Having It All and Then Some
Guest contributor, 'Call Your Daughter Home' author Deborah Spera, on how her three children prepared her to write her first novel
Recently, I asked my friend Deborah Spera about how becoming a parent changed her art for a 5AM StoryTalk article entitled “How to Create Art After Children Blow Up Your Life”. Deb’s answer was much too long for the article in question — it also struck me as profound enough to require its own space — and so I asked her if she would like to expand it for me into a full essay. Deb, for context, is an accomplished TV producer turned novelist and screenwriter. Her debut novel, Call Your Daughter Home, was featured on Oprah’s 2019 Summer Reading List. Her book is an extraordinary read, as is the essay from her you’re about to read.
I never intended to have children. By the age of eighteen, I knew I wanted to be a career woman, and children — as far as my younger self could see — were an impediment to such a desire. When I got married at the ripe age of twenty-seven, an old maid to my Mamaw, she asked when I was going to move back to Kentucky and start having babies. She thought my dreams were nonsense, though she never meant to be unkind. What I wanted was far outside the scope of her reality. But I was firm. There would be no babies. My New York and Los Angeles dreams were calling, and they were loud.
The first crack in my armor came by way of a friend of my husband’s. This friend and his wife were our age and already having children. They said, “It’s like having another member on your team.” Teammates was a notion I’d never considered. The crack became a fissure by the time I hit thirty. Babies became of deep interest. I watched them at the bank, grocery, mall. God, they were cute.

→ WORK TO BE COMPLETED: Write the next part of the essay on motherhood and writing, picking up after its last sentence. The records have no connection to the essay on motherhood and writing.

(Items from a dataset)
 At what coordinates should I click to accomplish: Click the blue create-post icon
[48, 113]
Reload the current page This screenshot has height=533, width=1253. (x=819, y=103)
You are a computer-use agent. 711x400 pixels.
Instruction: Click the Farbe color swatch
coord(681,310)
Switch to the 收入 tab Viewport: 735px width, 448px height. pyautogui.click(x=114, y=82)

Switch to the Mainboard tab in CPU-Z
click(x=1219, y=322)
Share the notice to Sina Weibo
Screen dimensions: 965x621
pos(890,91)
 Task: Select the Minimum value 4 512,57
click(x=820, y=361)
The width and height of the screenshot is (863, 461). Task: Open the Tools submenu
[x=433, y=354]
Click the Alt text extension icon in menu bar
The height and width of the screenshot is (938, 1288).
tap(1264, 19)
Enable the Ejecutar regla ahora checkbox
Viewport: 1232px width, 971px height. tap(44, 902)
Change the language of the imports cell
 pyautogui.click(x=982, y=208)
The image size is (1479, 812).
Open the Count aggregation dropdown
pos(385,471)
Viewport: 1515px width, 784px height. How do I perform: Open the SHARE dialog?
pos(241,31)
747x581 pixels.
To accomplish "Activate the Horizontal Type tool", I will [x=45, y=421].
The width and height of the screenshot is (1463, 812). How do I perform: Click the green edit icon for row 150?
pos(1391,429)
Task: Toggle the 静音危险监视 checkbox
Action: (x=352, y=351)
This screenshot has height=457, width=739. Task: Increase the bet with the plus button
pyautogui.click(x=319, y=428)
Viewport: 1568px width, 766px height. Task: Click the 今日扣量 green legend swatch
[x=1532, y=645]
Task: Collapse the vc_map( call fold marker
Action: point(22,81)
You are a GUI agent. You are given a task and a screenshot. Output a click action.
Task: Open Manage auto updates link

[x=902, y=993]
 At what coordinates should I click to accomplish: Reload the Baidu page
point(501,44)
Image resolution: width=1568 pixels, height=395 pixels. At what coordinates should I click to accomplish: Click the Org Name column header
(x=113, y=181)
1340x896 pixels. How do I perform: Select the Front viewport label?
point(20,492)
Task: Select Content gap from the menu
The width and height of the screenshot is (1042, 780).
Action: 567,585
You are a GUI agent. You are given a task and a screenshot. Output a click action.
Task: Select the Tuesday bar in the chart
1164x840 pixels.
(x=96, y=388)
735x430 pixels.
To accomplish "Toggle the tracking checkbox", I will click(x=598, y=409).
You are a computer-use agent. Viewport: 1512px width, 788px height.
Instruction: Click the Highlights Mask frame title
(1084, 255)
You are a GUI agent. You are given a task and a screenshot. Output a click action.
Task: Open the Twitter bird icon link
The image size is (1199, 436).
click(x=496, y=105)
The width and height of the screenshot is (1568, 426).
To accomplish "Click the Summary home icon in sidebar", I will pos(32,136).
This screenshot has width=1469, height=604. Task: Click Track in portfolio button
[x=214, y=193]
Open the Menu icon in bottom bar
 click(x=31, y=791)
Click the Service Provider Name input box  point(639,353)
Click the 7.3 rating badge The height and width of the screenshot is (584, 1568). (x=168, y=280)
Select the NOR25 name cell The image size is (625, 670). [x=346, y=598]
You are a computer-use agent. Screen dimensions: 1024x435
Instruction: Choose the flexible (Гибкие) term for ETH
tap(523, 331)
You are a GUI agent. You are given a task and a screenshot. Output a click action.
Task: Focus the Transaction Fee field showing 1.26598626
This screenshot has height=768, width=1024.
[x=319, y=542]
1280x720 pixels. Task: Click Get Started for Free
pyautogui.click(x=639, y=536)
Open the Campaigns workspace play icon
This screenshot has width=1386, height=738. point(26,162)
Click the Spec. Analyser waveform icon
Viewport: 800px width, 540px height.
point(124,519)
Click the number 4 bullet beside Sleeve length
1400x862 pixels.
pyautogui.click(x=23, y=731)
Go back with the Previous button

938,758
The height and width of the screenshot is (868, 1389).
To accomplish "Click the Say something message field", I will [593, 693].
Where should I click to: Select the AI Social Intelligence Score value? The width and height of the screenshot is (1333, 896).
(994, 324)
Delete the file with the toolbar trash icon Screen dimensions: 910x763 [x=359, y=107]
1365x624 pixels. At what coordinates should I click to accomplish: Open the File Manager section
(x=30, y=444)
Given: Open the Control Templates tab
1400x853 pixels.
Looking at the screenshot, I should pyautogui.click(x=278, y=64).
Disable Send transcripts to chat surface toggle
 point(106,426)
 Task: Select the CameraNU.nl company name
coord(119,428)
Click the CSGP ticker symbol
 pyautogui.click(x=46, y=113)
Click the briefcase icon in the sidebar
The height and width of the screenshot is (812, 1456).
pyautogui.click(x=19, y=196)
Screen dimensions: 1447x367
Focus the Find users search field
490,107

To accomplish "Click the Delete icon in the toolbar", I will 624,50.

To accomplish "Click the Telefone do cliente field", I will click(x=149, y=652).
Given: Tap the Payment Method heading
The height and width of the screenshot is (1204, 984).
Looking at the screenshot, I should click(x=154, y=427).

→ TASK OUTPUT:
“Maybe we should try for one,” I told my husband. Rob was gung-ho, but then we tried one time, panicked, and agreed to wait until we talked more. We were broke and could barely feed ourselves, but it was too late. Rachel Alma Spera was already a twinkle in my womb. She was coming, ready or not.
I was what my mother and grandmother referred to as a fertile myrtle, and this fertile myrtle believed on two more separate occasions, blinded to statistical fact, that Rob and I would be safe using the rhythm method. I always sucked at math.
Each time I got pregnant, I wept and laughed, alternating between abject fear and joy. Fear because what if I wasn’t cut out to be a mother, what if I screwed up, or worse, what if one of them died? I watched my brother lose a son. Christopher was seven when he and my sister-in-law died in a car accident. The pain was too much.
When I got the news I was pregnant with our third child, I panicked. I could run from a burning house with one kid under each arm while Rob was away working. How was I going to save three? The doctor called in the middle of my attack and told me my hormone levels were so low, she thought I was miscarrying. We planned another blood test after the weekend to check. I cried for three days, then rejoiced the following Monday when she called to tell me my hormones levels had quadrupled.
The family dog died two days before Heather was born. When the doctor handed her to her big sister Rachel, then eight, Rachel slid a picture of our sweet bulldog out of her pocket and said, “Heather, this is Molly. You didn’t get to meet her, but you probably passed her on your way in.”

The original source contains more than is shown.